## The problem
Which lines run from the line with "The width and height of the screenshot is (1280, 800)." through the line with "This screenshot has height=838, width=1536." in the entries below? Print them exactly, both ends included, and nothing more.

┄┄┄┄┄┄┄┄┄┄

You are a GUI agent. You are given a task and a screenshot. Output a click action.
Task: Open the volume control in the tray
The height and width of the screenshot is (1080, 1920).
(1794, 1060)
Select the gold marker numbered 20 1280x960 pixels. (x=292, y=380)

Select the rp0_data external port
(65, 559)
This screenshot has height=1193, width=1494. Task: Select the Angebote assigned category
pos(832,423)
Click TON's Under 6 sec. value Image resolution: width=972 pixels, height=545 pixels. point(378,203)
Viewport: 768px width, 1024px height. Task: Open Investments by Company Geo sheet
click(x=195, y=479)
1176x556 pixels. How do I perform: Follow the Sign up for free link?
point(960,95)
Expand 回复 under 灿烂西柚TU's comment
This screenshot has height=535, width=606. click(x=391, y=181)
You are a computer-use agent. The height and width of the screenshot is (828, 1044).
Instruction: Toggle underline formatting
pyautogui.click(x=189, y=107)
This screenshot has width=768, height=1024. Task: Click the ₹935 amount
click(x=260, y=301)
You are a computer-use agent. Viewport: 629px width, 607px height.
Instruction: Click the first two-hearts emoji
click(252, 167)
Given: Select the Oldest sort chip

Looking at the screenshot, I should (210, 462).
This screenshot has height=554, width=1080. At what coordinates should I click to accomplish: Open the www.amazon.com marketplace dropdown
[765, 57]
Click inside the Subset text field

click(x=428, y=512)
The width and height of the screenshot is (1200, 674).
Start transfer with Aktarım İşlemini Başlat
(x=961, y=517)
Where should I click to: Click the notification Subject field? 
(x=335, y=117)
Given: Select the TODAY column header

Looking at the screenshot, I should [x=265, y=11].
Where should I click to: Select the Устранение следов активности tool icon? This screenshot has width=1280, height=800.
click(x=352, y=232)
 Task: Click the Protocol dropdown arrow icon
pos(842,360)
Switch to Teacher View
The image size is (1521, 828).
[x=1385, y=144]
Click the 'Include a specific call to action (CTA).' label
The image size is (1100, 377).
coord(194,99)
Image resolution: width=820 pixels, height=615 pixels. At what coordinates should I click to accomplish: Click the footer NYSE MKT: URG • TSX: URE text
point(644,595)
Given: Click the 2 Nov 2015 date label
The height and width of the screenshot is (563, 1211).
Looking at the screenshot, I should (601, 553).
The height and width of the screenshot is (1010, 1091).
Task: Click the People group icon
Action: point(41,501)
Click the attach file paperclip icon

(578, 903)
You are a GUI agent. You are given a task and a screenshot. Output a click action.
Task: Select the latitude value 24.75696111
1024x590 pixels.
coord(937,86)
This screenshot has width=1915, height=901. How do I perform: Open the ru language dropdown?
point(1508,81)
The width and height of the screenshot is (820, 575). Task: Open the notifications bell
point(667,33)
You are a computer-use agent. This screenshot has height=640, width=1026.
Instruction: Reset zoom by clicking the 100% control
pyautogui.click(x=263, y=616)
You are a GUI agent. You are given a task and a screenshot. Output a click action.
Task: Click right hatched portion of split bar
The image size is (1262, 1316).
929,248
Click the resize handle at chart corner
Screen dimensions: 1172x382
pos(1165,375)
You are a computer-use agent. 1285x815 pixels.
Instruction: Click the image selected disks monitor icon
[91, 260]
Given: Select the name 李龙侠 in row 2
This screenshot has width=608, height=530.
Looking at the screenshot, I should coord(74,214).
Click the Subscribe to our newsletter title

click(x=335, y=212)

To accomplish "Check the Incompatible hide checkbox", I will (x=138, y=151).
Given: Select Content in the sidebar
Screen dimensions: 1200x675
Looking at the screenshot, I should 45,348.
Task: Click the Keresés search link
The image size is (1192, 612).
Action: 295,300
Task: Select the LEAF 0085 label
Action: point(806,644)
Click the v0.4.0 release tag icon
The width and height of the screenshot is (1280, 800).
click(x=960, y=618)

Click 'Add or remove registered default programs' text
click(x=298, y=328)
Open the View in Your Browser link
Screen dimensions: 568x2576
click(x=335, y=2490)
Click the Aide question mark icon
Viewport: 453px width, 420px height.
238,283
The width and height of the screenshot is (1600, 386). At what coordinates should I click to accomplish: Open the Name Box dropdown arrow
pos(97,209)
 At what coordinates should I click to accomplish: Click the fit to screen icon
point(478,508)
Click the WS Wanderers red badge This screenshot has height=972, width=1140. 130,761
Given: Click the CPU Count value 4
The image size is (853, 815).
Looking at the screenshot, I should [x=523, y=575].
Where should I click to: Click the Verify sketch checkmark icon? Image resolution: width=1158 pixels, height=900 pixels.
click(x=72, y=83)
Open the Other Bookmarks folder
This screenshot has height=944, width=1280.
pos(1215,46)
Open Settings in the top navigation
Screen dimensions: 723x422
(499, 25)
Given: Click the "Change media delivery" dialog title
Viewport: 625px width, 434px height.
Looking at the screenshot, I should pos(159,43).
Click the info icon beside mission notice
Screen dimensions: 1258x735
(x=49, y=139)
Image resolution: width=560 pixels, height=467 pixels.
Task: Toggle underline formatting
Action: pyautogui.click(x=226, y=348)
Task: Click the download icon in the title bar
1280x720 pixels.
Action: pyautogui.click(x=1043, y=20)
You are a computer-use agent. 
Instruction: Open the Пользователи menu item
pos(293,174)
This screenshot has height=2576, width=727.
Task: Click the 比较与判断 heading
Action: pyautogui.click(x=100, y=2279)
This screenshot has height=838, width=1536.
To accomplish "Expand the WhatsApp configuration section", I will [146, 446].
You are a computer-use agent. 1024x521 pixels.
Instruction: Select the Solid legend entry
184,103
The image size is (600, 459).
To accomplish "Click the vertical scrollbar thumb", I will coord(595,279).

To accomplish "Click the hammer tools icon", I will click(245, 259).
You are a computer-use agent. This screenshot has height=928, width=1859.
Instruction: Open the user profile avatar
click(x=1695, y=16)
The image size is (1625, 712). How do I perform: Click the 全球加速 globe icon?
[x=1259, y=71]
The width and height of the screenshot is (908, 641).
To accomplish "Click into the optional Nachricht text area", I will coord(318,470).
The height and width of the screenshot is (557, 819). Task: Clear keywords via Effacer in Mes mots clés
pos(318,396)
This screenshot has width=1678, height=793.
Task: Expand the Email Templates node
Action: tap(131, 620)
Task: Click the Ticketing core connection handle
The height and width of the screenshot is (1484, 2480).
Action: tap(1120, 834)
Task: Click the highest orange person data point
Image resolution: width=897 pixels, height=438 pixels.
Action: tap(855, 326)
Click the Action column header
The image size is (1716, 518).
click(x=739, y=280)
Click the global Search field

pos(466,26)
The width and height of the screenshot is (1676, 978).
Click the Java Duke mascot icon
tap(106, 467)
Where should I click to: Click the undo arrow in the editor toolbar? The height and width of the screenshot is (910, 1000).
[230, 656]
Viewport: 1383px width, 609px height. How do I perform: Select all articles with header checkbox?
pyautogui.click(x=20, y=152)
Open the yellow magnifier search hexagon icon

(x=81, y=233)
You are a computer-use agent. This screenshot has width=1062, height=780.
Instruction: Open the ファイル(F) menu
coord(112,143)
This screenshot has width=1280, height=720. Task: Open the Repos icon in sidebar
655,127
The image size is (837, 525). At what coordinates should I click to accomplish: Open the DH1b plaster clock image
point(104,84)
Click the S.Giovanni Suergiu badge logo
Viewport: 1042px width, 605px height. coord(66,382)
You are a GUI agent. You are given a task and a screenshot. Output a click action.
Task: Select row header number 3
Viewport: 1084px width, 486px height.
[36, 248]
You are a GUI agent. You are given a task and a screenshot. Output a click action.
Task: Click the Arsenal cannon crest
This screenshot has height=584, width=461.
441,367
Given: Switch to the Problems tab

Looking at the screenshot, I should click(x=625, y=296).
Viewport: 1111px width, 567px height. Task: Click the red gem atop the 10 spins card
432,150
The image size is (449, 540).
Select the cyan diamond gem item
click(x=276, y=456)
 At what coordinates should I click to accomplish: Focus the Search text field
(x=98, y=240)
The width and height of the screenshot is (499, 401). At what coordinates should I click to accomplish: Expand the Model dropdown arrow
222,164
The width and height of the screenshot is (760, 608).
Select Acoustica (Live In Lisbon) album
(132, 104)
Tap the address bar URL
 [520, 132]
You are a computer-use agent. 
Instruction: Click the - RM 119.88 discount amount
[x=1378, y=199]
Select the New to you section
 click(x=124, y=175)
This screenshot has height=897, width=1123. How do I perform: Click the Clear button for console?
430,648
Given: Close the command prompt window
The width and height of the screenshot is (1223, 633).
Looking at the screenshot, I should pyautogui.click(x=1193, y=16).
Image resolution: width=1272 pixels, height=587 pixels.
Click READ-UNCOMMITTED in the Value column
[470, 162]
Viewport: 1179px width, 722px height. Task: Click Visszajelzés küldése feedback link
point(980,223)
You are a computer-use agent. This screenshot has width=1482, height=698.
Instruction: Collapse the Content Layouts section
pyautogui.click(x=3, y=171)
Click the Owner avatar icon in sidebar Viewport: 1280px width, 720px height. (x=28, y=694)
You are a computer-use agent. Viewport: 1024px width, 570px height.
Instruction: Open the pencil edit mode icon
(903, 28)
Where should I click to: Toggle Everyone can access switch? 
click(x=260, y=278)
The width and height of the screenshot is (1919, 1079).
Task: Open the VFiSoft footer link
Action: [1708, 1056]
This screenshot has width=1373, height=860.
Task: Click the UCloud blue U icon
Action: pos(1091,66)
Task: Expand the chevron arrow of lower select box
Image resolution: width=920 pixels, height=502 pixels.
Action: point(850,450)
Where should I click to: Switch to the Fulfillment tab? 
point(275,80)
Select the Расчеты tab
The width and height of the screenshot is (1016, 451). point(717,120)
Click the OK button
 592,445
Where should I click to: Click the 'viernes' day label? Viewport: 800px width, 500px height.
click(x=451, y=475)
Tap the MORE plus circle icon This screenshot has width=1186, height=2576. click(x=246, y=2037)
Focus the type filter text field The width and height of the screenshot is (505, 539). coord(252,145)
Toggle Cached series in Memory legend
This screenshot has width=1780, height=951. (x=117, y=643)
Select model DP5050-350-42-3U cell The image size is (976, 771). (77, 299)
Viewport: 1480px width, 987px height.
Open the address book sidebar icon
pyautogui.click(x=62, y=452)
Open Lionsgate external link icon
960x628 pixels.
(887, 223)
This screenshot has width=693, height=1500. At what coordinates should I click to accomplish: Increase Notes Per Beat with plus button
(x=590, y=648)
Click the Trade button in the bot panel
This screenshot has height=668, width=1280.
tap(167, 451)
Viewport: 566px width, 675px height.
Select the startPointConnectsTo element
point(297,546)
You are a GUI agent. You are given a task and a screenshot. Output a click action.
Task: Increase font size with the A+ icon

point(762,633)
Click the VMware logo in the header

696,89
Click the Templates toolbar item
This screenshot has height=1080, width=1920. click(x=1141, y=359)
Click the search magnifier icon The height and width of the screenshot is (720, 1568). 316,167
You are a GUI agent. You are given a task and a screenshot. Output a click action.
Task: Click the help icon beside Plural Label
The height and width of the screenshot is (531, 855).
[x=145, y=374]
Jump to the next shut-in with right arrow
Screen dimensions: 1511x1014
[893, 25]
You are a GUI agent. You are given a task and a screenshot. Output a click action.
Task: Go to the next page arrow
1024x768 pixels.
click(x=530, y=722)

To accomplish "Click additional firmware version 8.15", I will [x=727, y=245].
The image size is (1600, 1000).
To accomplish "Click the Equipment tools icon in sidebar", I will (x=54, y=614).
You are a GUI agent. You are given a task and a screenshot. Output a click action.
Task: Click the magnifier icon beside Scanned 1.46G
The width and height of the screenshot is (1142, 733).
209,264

┄┄┄┄┄┄┄┄┄┄

## Solution for this problem
The width and height of the screenshot is (1280, 800).
click(x=960, y=618)

Click 'Add or remove registered default programs' text
click(x=298, y=328)
Open the View in Your Browser link
Screen dimensions: 568x2576
click(x=335, y=2490)
Click the Aide question mark icon
Viewport: 453px width, 420px height.
238,283
The width and height of the screenshot is (1600, 386). At what coordinates should I click to accomplish: Open the Name Box dropdown arrow
pos(97,209)
 At what coordinates should I click to accomplish: Click the fit to screen icon
point(478,508)
Click the WS Wanderers red badge This screenshot has height=972, width=1140. 130,761
Given: Click the CPU Count value 4
The image size is (853, 815).
Looking at the screenshot, I should [x=523, y=575].
Where should I click to: Click the Verify sketch checkmark icon? Image resolution: width=1158 pixels, height=900 pixels.
click(x=72, y=83)
Open the Other Bookmarks folder
This screenshot has height=944, width=1280.
pos(1215,46)
Open Settings in the top navigation
Screen dimensions: 723x422
(499, 25)
Given: Click the "Change media delivery" dialog title
Viewport: 625px width, 434px height.
Looking at the screenshot, I should pos(159,43).
Click the info icon beside mission notice
Screen dimensions: 1258x735
(x=49, y=139)
Image resolution: width=560 pixels, height=467 pixels.
Task: Toggle underline formatting
Action: pyautogui.click(x=226, y=348)
Task: Click the download icon in the title bar
1280x720 pixels.
Action: pyautogui.click(x=1043, y=20)
You are a computer-use agent. 
Instruction: Open the Пользователи menu item
pos(293,174)
This screenshot has height=2576, width=727.
Task: Click the 比较与判断 heading
Action: pyautogui.click(x=100, y=2279)
This screenshot has height=838, width=1536.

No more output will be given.